Tonights Yankees/Mets game was 3hrs 58 min. Yankees won 8-7 and it was one of the best games I have seen. Most people do not take the time to understand the game and that's why they find it boring. Some spectacular catches in this game.
 
:thankusmile:so very true. That totally destroyed the integrity of MLB baseball, sadly the ONLY thing thats worth anything about seeing a game is going to their stadiums and seeing the ballpark. Its only when a small market team like the Rays comes along and makes it to the world series that I ever watch it anymore.


you are so correct,the movie MONEYBALL is sadly the way baseball is these days and the way MLB operates has not changed sense then.,


these small market teams just draft players to develope them for the big market teams now.FUCK MLB baseball.
This isn't new. The Indians and the KC A's were the Yankees "farm teams" in the 50s. The St. Louis Browns would often sell their better players for cash.
Go back the the very beginning of baseball, and clubs were complaining they didn't have enough money or enough pitching.
Same as it ever was.
 
The one year I believe they had over 110 wins, I believed that was going to be their championship season. There are a lot of suffering clubs. Sports needs to be blue collar again. And that means a major shakeup on how we all view it.
116 wins and then choked to the Yankees
 
As spectator sports go, there is something that could happen on every single pitch that could impact the outcome of the game.

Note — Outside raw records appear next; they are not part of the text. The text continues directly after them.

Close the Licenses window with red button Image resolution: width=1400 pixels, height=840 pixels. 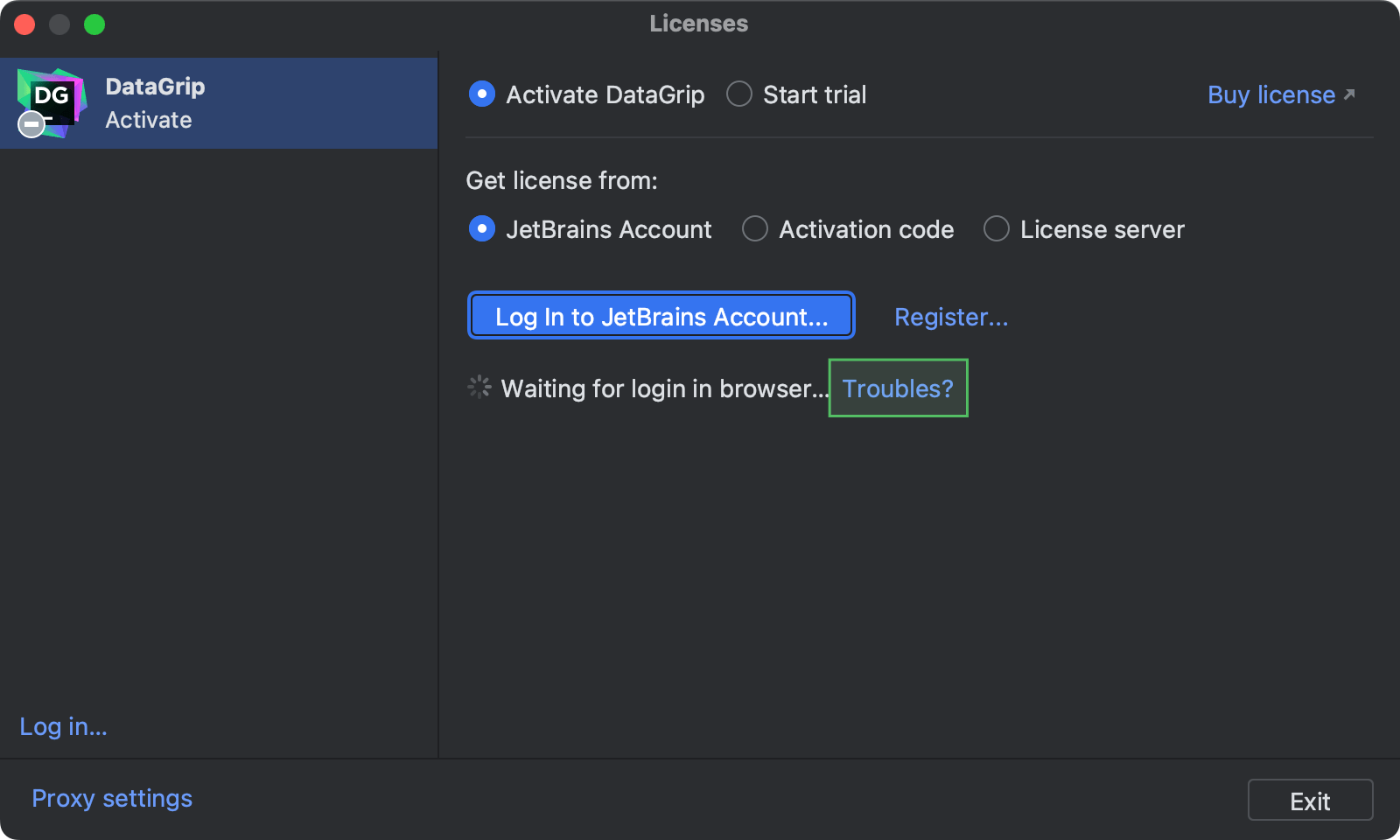pos(24,24)
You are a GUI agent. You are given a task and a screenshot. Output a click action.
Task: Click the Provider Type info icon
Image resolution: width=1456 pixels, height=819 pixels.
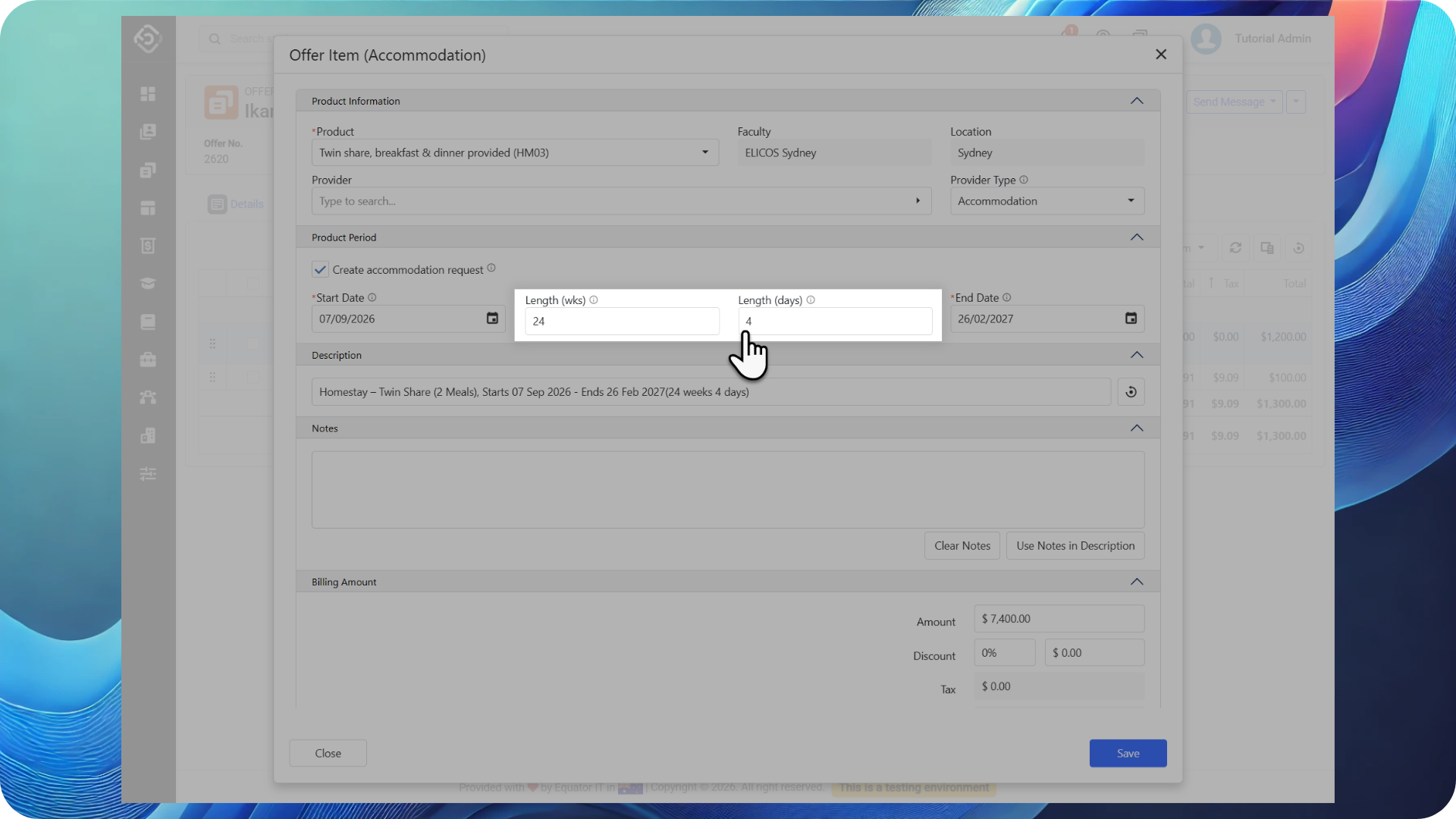[x=1024, y=180]
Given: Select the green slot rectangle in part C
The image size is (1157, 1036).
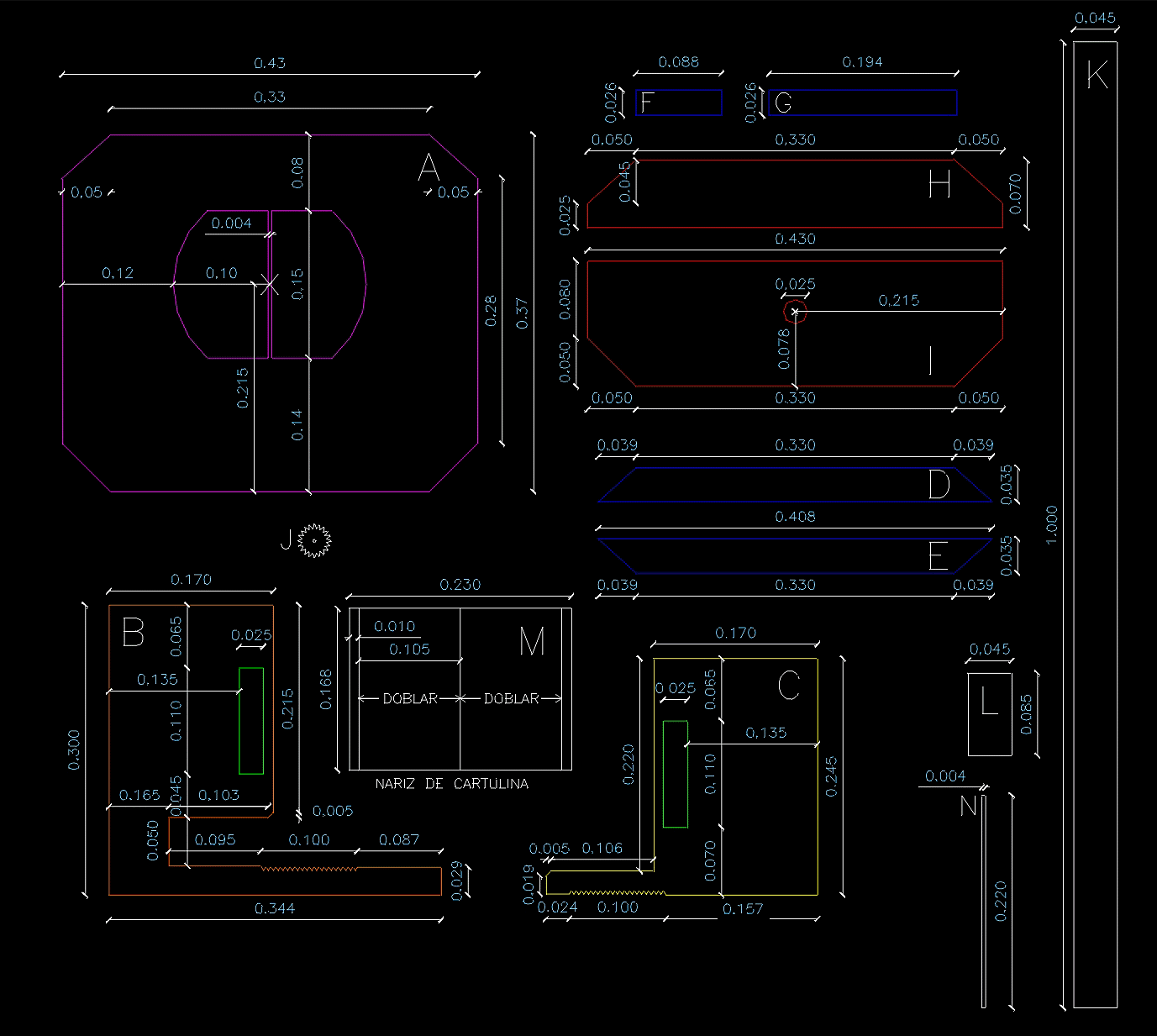Looking at the screenshot, I should coord(676,774).
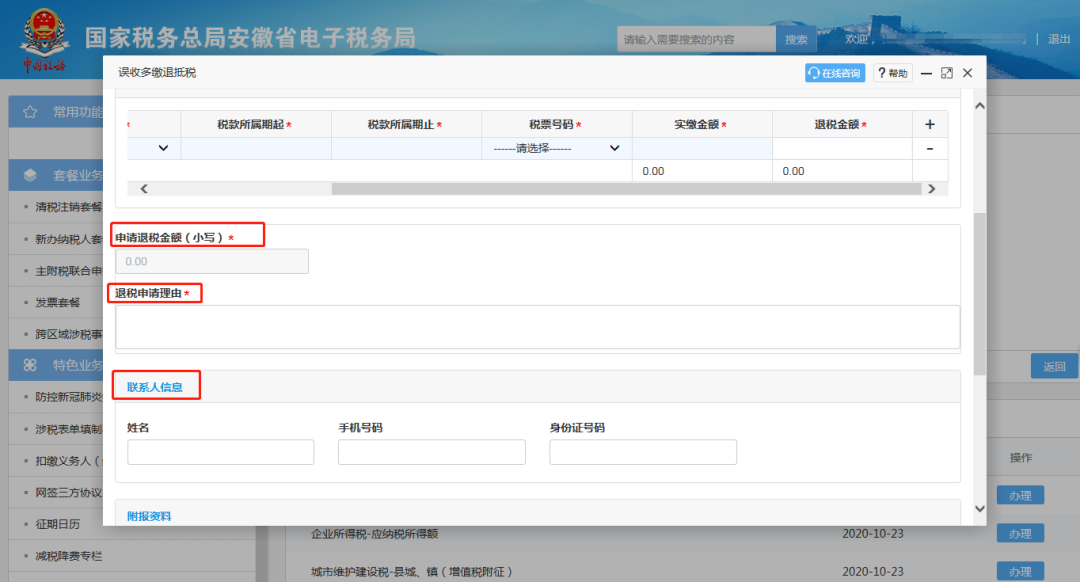Screen dimensions: 1080x582
Task: Click the 在线咨询 online consultation icon button
Action: coord(835,73)
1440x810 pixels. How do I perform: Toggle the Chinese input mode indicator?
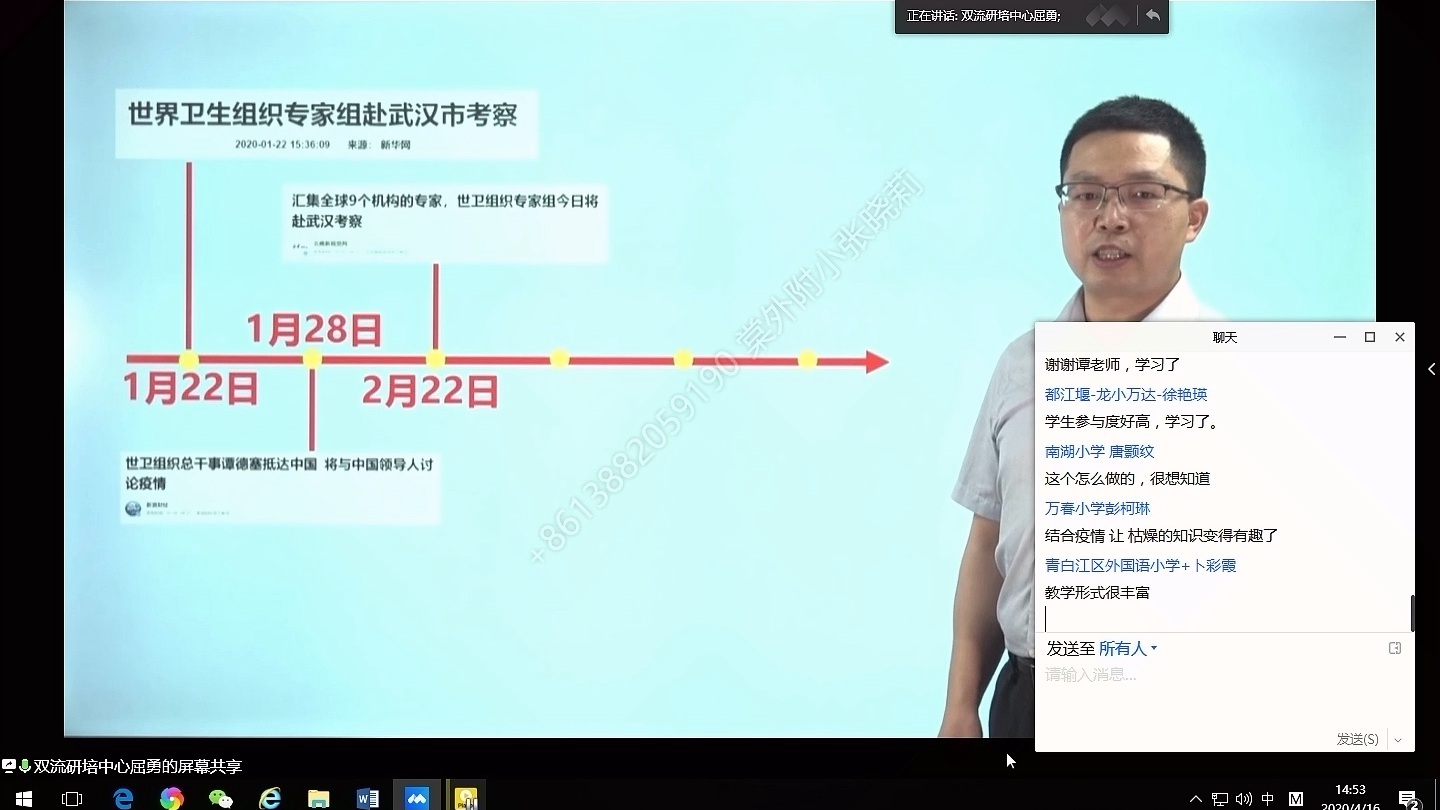pyautogui.click(x=1268, y=798)
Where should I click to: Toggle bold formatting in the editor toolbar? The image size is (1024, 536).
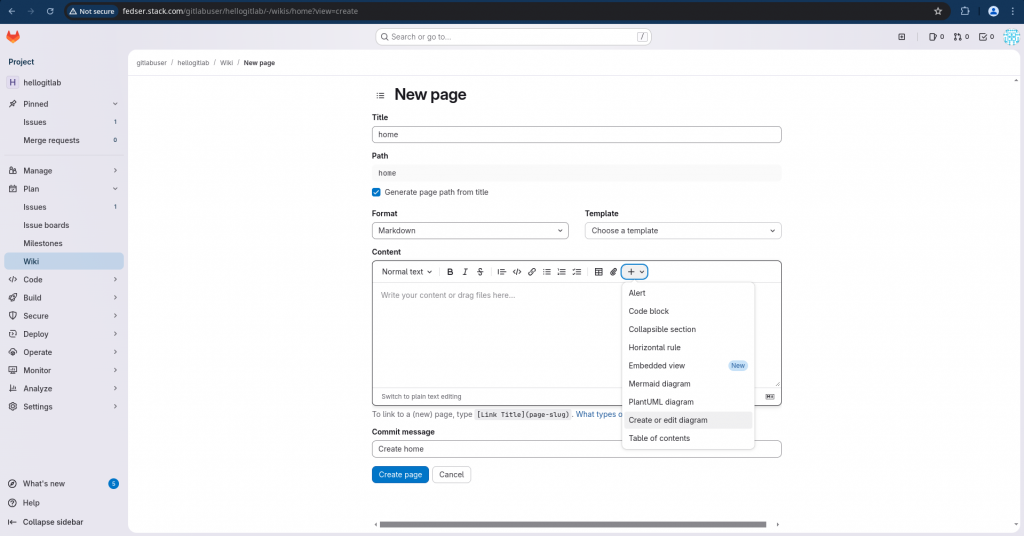pos(450,272)
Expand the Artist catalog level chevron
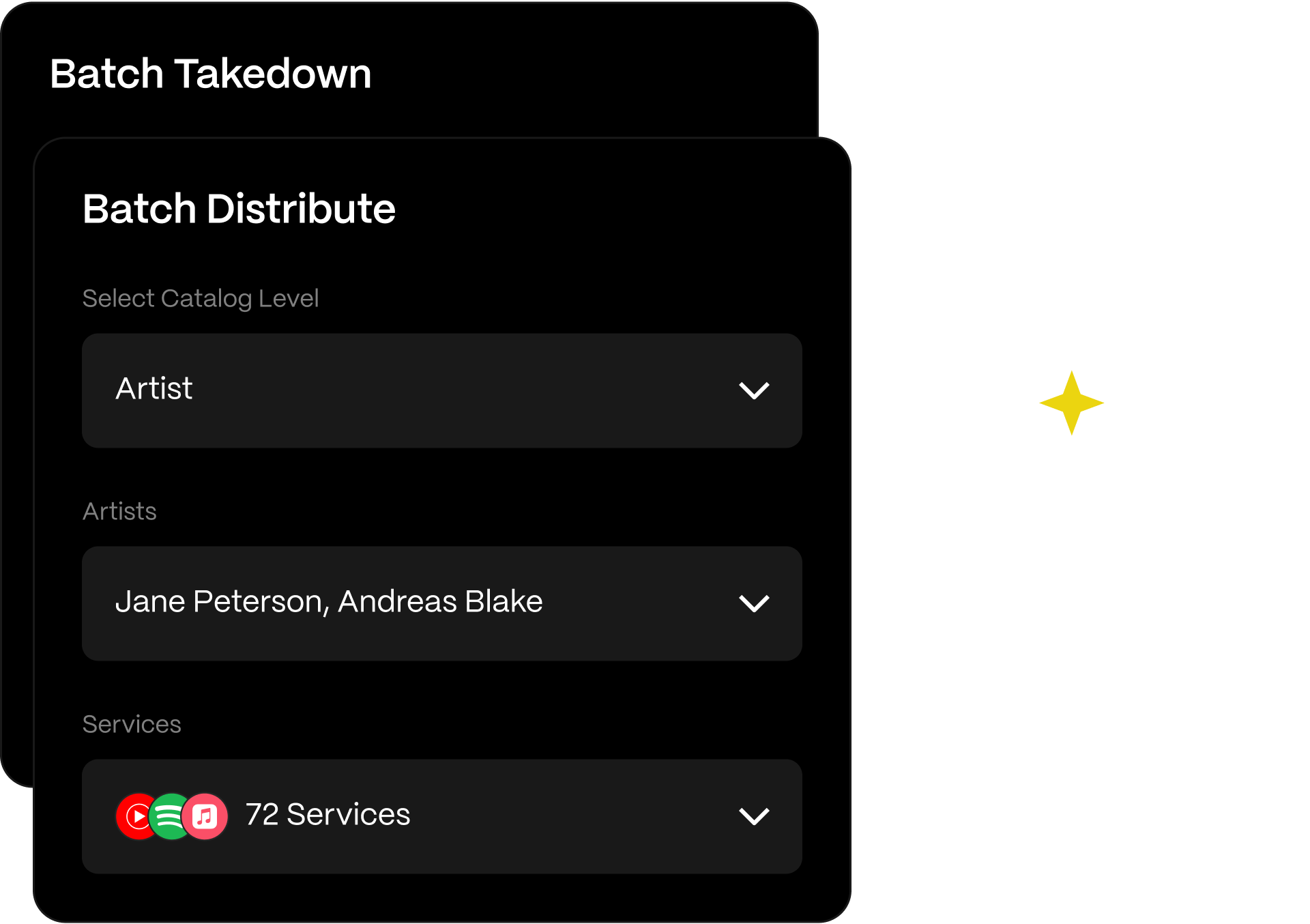 (754, 391)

Football same thing.

in high level soccer, 98% of the time, the ball is so far from the goal that the only meaningful thing that could happen is an injury to a player. You could show the "highlights" of the entire quadrennial World Cup tournament in ten minutes. With time left over for a few commercials.
 
As spectator sports go, there is something that could happen on every single pitch that could impact the outcome of the game. Football same thing.

in high level soccer, 98% of the time, the ball is so far from the goal that the only meaningful thing that could happen is an injury to a player. You could show the "highlights" of the entire quadrennial World Cup tournament in ten minutes. With time left over for a few commercials.
Baseball is not a good sport to be over commercialized. Other have been infected with games seeming to be at least a half hour longer and more in Football then a few decades ago. The NFL though seems to have blurred extra time by making it a much more offensive scoring game.